▶ _What you will do_
All of the data below needs to be set down again, exactly as shown.

▶ _Information provided_
□ □ □ □

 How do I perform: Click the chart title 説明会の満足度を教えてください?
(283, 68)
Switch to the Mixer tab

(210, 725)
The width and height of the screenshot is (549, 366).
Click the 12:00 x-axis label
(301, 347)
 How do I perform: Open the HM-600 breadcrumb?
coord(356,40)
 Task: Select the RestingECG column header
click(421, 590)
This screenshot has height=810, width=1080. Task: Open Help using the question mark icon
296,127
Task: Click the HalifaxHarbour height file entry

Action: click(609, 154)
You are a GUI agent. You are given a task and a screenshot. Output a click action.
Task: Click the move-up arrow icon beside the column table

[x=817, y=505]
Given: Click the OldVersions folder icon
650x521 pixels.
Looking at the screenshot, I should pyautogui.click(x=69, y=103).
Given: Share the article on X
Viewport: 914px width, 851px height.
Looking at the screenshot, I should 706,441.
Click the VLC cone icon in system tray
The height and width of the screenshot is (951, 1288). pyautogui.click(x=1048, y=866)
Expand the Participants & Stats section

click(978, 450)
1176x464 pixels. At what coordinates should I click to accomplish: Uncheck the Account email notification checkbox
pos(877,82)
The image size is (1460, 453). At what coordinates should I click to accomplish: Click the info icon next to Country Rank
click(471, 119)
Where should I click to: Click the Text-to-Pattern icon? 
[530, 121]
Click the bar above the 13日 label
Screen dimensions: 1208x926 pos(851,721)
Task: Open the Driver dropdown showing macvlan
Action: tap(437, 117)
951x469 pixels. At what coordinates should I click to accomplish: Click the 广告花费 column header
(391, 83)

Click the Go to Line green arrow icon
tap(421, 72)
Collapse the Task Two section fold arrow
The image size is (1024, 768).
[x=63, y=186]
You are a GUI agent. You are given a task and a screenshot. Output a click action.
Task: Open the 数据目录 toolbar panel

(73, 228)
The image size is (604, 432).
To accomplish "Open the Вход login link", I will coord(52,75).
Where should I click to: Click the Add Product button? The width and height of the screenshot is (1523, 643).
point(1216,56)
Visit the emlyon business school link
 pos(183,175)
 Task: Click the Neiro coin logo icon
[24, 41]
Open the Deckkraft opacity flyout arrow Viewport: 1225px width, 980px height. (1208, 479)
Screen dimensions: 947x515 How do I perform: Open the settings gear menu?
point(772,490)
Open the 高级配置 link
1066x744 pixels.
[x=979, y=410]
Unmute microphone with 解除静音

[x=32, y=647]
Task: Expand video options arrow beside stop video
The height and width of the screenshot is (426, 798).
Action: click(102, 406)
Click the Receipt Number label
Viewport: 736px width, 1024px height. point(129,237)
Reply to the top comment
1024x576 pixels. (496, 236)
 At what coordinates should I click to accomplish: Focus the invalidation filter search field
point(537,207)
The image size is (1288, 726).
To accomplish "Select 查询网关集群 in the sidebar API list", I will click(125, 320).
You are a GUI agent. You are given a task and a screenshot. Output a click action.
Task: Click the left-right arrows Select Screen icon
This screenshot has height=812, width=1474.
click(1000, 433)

□ □ □ □

▶ _Written reply_
 How do I perform: Click the chart title 説明会の満足度を教えてください?
(283, 68)
Switch to the Mixer tab

(210, 725)
The width and height of the screenshot is (549, 366).
Click the 12:00 x-axis label
(301, 347)
 How do I perform: Open the HM-600 breadcrumb?
coord(356,40)
 Task: Select the RestingECG column header
click(421, 590)
This screenshot has height=810, width=1080. Task: Open Help using the question mark icon
296,127
Task: Click the HalifaxHarbour height file entry

Action: click(609, 154)
You are a GUI agent. You are given a task and a screenshot. Output a click action.
Task: Click the move-up arrow icon beside the column table

[x=817, y=505]
Given: Click the OldVersions folder icon
650x521 pixels.
Looking at the screenshot, I should pyautogui.click(x=69, y=103).
Given: Share the article on X
Viewport: 914px width, 851px height.
Looking at the screenshot, I should 706,441.
Click the VLC cone icon in system tray
The height and width of the screenshot is (951, 1288). pyautogui.click(x=1048, y=866)
Expand the Participants & Stats section

click(978, 450)
1176x464 pixels. At what coordinates should I click to accomplish: Uncheck the Account email notification checkbox
pos(877,82)
The image size is (1460, 453). At what coordinates should I click to accomplish: Click the info icon next to Country Rank
click(471, 119)
Where should I click to: Click the Text-to-Pattern icon? 
[530, 121]
Click the bar above the 13日 label
Screen dimensions: 1208x926 pos(851,721)
Task: Open the Driver dropdown showing macvlan
Action: tap(437, 117)
951x469 pixels. At what coordinates should I click to accomplish: Click the 广告花费 column header
(391, 83)

Click the Go to Line green arrow icon
tap(421, 72)
Collapse the Task Two section fold arrow
The image size is (1024, 768).
[x=63, y=186]
You are a GUI agent. You are given a task and a screenshot. Output a click action.
Task: Open the 数据目录 toolbar panel

(73, 228)
The image size is (604, 432).
To accomplish "Open the Вход login link", I will coord(52,75).
Where should I click to: Click the Add Product button? The width and height of the screenshot is (1523, 643).
point(1216,56)
Visit the emlyon business school link
 pos(183,175)
 Task: Click the Neiro coin logo icon
[24, 41]
Open the Deckkraft opacity flyout arrow Viewport: 1225px width, 980px height. (1208, 479)
Screen dimensions: 947x515 How do I perform: Open the settings gear menu?
point(772,490)
Open the 高级配置 link
1066x744 pixels.
[x=979, y=410]
Unmute microphone with 解除静音

[x=32, y=647]
Task: Expand video options arrow beside stop video
The height and width of the screenshot is (426, 798).
Action: click(102, 406)
Click the Receipt Number label
Viewport: 736px width, 1024px height. point(129,237)
Reply to the top comment
1024x576 pixels. (496, 236)
 At what coordinates should I click to accomplish: Focus the invalidation filter search field
point(537,207)
The image size is (1288, 726).
To accomplish "Select 查询网关集群 in the sidebar API list", I will click(125, 320).
You are a GUI agent. You are given a task and a screenshot. Output a click action.
Task: Click the left-right arrows Select Screen icon
This screenshot has height=812, width=1474.
click(1000, 433)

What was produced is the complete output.